Eat Your Way To Better Health

What you put into your body directly determines what you can get out of it. Your food should provide you with energy and nutrients that help you maximize every moment of everyday. If you are feeling drained, sore, ill, tired, or just not feeling yourself you owe it to yourself to take closer look at your daily nutrition. Your food should work with you not against you. Are you ready to take back control of your health and happiness? Check out what’s on the menu today!

Blackened Salmon Bowl

Gluten-Free, Dairy-Free, Serves 4

  • 4 salmon fillets (skinless), about 6 oz each
  • 1 tablespoon olive oil
  • 1 teaspoon smoked paprika
  • 1/2 teaspoon ground cumin
  • 1/2 teaspoon garlic powder
  • 1/2 teaspoon onion powder
  • 1/4 teaspoon cayenne pepper
  • Salt and pepper to taste

For the bowl:

  • 4 cups cooked quinoa (or any grain of choice)
  • 2 cups mixed greens (spinach, arugula, or your favorite greens)
  • 1 grapefruit, peeled and segmented
  • 1 avocado, sliced
  • 1/4 cup sliced red onions
  • Fresh cilantro for garnish

For the dressing:

  • 3 tablespoons freshly squeezed grapefruit juice
  • 2 tablespoons olive oil
  • 1 tablespoon maple syrup
  • 1 tablespoon Dijon mustard
  • Salt and pepper to taste


Preheat your oven to 425°F (220°C). Line a baking sheet with parchment paper. In a small bowl, mix together the smoked paprika, ground cumin, garlic powder, onion powder, cayenne pepper, salt, and pepper for the blackened salmon spice rub. Pat dry the salmon fillets with a paper towel. Rub each fillet with olive oil, then generously coat them with the blackened spice rub on all sides. Place the seasoned salmon fillets on the prepared baking sheet. Bake in the preheated oven for 12-15 minutes, or until the salmon is cooked through and flakes easily with a fork.
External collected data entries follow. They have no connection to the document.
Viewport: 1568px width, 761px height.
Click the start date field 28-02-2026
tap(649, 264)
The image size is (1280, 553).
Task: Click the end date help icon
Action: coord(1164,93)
While the salmon is baking, prepare the dressing by whisking together the grapefruit juice, olive oil, maple syrup, Dijon mustard, salt, and pepper in a small bowl. Set aside. In serving bowls, divide the cooked quinoa, mixed greens, grapefruit segments, avocado slices, and sliced red onions. Once the salmon is done, remove it from the oven and let it rest for a minute before adding it to the bowls. Drizzle the grapefruit dressing over each bowl, and garnish with fresh cilantro. Serve the Blackened Salmon Bowls with Grapefruit immediately and enjoy!